Wenn Sie ein:e autochthone Deutsche:r sind und als Kartoffel beschimpft werden, verweisen Sie bitte auf die obige Grafik: das stimmt überhaupt nicht mehr. Wobei natürlich auch die Veränderung der Bevölkerungszusammensetzung eine Rolle bei den Ernährungsgewohnheiten spielt, wenn Kulturen, die hier mittlerweile weit verbreitet sind, keine oder nur wenige Kartoffelprodukte kennen.

Aber auch wir quälen uns eher, um auf die 59 Kilo Kartoffeln im Jahr zu kommen, die in der Grafik als Durchschnittskonsum in Deutschland pro Jahr angegeben sind. Dabei ist die Kartoffel eines der wenigen Vollwertprodukte, das noch nicht aus irgendwelchen Gründen ins Gerede gekommen, das nährstoffreich und traditionell zugleich ist. Auch der Rückgang des Brotkonsums ist signifikant, weil er bedeutet, dass viele Menschen offenbar das Abendbrot und das Frühstück ohne diese Grundlage von mehr oder weniger allem einzunehmen scheinen. Beim Brot liegt unser Konsum vermutlich über dem Durchschnitt, schätzungsweise um 50 Prozent, was aber bedeutet, dass wir weniger Brot konsumieren, als das 1900 ein durchschnittlicher hier lebender Mensch getan hat, anscheinend kam man damals pro Person fast auf ein halbes Kilo täglich. Das können wir definitiv für uns ausschließen, weil wir an 500 Gramm Brot etwa drei Tage essen, dazu kommen einige Brötchen.

Den Anstieg des Fleischkonsums seit 1900 muss man sich als eine Glockenkurve vorstellen, mit deutlichem Anstieg bei mehr Wohlstand, seit einiger Zeit aber wieder Rückgang aus ethisch-gesundheitlichen Gründen. Böse Zungen behaupten: Auch wegen des rückläufigen Wohlstands der Mehrheit im Land.

Was uns überrascht hat, war der große Anstieg bei den Eiern. Auch bei diesem Lebensmittel dürften wir unterhalb des Durchschnitts liegen von knapp fünf Stück pro Woche liegen.

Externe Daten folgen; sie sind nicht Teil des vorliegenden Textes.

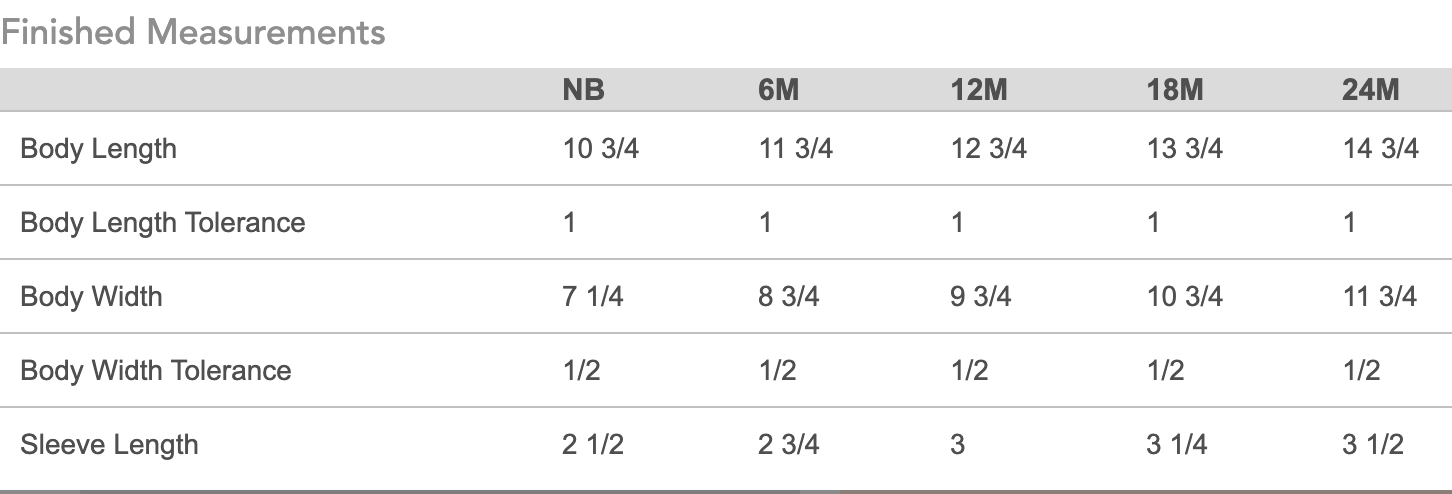1452x494 pixels.
Task: Select the NB column header
Action: pyautogui.click(x=583, y=91)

Der Haken ist die Umrechnung in Vollmilch- und andere Äquivalente. Die Grafik gibt daher nur bedingt Ausschluss darüber, wie sich die Ernährungsgewohnheiten tatsächlich verändert haben und wie nährstoffreich das, was wir heute essen, im Vergleich zum Jahr 1900 ist. Unsere Befürchtung ist, dass eine genaue Untersuchung der Nährwert- / Nährstoffbilanz ziemlich negativ für die heutige Ernährung ausfallen würde. Wir gehen zwar in einem  Kiez einkaufen, in dem Menschen das Frische zu schätzen scheinen, gemäß dem vielen Gemüse und Obst, das sie auf die Bänder legen, wir glauben aber, dass diese Gegend und diese Käufer:innen nicht repräsentativ sind, weil wir hier einen hohen Anteil von gutgestellten Grünen und auch einige Promis haben, die bestimmt auf ihre Ernährung viel Wert legen und sich auch die Zeit nehmen (können), in aller Ruhe selbst zu kochen und geradezu einen Hype daraus zu machen.

Bei uns sieht es immer noch eher durchwachsen aus. Immerhin, wir arbeiten  an Fortschritten, dafür haben wir bereits das eine oder andere umgestellt, auch, um unser Gewichtsproblem zu lösen. Sport und gute Ernährung in Kombination dürften immer noch das Beste sein, um gesund und schlank durchs Leben zu kommen. Insofern ist dieser Artikel für uns auch ein Teil der Bewusstmachung guter Vorsätze, die wohl jeden Tag notwendig sein wird, damit das alles klappt und am Jahresende wirklich etwas erreicht sein wird.